韓溯雙手背在身後,微微仰頭,唇角勾起了一絲弧度,目光在他的臉上掃了一眼,又將視線落在他懷中的人身上,笑道:“還真是麻煩景先生這樣照顧鄙人的妻子了。”
餘光瞥見她**的腳,低笑著搖頭,脫下了身上的大衣,抬腳緩緩的往上走了兩步,手臂一揮,將衣服蓋在了宋燦的下半身上,目光淩冽的瞥了景珩一眼,說:“可惜,還是照顧的不夠周到。那麽多人,連個病人都看不住,確實跟廢物沒什麽兩樣。”
景珩微微蹙了眉,“謝謝,韓先生提醒。不過,我想從今以後,宋燦的事情應該跟您沒什麽關係了。妻子兩個字,您還是留著跟沈婉婷說吧。”說完,他側了一下身子,從韓溯身側走過,片刻又停下了腳步,回頭衝著依舊立在原地的韓溯笑了笑,說:“請務必好好等著,你們一定不會有好下場的。最後,謝謝韓先生的衣服,想來韓先生也不會再要了,用完我就會丟進垃圾桶。再見。”
語落,景珩就徑直的離開了,沒再回頭。韓溯緩緩的轉過身,雙手插在褲子口袋裏,看著他們漸行漸遠的背影,眉心蹙起了一個不大不小的疙瘩。站了一會,又往上走了幾步,行至方蓉妹的墳前,餘光掃了一眼倒在地上,一臉是血的宋鴿。便將目光落在了墓碑上那張黑白照上,半晌,他微微彎身,畢恭畢敬的祭拜。
宋燦是刺激過度暈倒,所幸是沒什麽大礙。
“不能再受刺激了,知道嗎?”許池的表情尤為嚴肅,看著在場的人,“很多事情,你們要先給她一個心理準備,慢慢接受。並不是要一味的隱瞞,你們越是隱瞞,當她知道真相的時候,就越是接受不了。用錯方式,後果會很嚴重。身體的健康,是禁不起任何折騰的,一定要注意。”
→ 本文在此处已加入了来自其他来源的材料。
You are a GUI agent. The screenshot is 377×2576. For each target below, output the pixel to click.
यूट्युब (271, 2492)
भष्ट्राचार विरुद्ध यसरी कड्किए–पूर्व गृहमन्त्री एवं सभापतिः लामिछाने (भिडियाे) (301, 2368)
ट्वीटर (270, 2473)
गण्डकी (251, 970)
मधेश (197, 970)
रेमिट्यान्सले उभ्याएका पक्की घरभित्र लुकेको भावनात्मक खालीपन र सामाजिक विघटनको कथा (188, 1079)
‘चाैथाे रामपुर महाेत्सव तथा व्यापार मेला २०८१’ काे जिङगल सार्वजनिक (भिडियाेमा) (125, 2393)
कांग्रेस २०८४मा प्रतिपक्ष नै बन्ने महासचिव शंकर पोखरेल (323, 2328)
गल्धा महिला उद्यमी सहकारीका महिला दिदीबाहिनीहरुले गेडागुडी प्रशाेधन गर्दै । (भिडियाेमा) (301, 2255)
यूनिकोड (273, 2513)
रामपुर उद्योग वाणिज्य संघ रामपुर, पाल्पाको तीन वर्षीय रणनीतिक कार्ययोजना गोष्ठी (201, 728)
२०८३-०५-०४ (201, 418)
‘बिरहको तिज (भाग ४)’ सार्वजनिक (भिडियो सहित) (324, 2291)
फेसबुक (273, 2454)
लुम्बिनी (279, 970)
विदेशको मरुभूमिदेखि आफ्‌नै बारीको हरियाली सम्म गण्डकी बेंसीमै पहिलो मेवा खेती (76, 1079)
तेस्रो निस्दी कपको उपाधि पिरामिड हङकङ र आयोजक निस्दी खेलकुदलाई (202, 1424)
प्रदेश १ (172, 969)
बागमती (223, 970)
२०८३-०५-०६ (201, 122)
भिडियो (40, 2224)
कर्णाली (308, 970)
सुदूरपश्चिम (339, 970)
許池這會是以一個醫生的角度在同病患家屬講道理,正好這個時候,韓溯出現在了病房門口,他倒是識趣沒有進來,隻是靠在門邊,雙手抱胸看著他們。蘇梓原先還乖乖聽話,餘光瞥見站在門口的韓溯,頓時一股子氣就想來了,冷哼了一聲,說:“若不是有心人從中作梗!會發生這樣的事兒?許醫生,你說的道理我們都懂,但我能不能懇求你一件事?”
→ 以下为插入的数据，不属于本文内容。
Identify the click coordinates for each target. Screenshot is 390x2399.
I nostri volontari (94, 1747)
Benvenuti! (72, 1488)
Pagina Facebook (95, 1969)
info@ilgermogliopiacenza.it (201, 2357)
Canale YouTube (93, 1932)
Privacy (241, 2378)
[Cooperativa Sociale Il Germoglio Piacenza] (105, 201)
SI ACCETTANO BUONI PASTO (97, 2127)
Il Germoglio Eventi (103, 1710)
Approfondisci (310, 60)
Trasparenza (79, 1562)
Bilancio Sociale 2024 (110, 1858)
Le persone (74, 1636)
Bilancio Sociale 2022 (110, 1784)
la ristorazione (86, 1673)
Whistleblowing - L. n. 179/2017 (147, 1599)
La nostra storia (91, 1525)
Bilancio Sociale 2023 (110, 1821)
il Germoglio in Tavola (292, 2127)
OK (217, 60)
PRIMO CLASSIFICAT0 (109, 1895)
許池是背對病房的門站的,自然是沒有注意到悄無聲息出現在病房門口的韓溯,蘇梓哼笑了一聲,抬手往門口指了指,說:“請您以後禁止這個人來探視!我想一定不會再有這麽多意外了!”蘇梓此刻的眼睛還是紅腫的,但眼神異常堅定決絕,語氣深惡痛絕,看來是恨透了韓溯了。
看著她臉上的表情,許池都不需要回頭就能夠猜到門口的人是誰了,他低笑了一聲,正想說話的時候,她又開口,說:“別以為我不知道,許醫生您用自己的權力,讓他深更半夜進來探視,我知道你們是好朋友,但請您看在宋燦現在都這樣的份上,別給自己的朋友開後門,行嗎?而且,我認為您剛剛那一番話,更應該說給他聽。”
這時,病房內的人,紛紛看向了病房門口,為了不造成不必要的爭吵,韓溯已經自動自覺的走開了。許池笑著聳聳肩,點了點頭,說:“好,你的意見我收到了,我會跟我的朋友好好商量一下。至於宋燦出院的時間,再往後延幾天,等她情緒穩定的再說,畢竟在醫院比在自己家裏好控製多了。”
“好。”蘇梓點了點頭,沒有拒絕這個提議。
隨後,許池就出了病房,韓溯就站在一旁,倚靠在牆壁上,聽
到動靜側了頭,站直了身子,說:“一起吃晚餐。”
“還有心思吃啊?醫院工作餐?我今天不值晚班,要吃你自己吃,我要出去吃頓好的。自打宋燦進醫院開始,我就沒放鬆過,今天該放鬆放鬆了。喏,你的衣服。”許池將搭在臂彎上的黑色大衣,遞到了他的麵前,“我以為你出來之後會很忙,看樣子你好像很閑,怎麽?你老爸又把你下放了?”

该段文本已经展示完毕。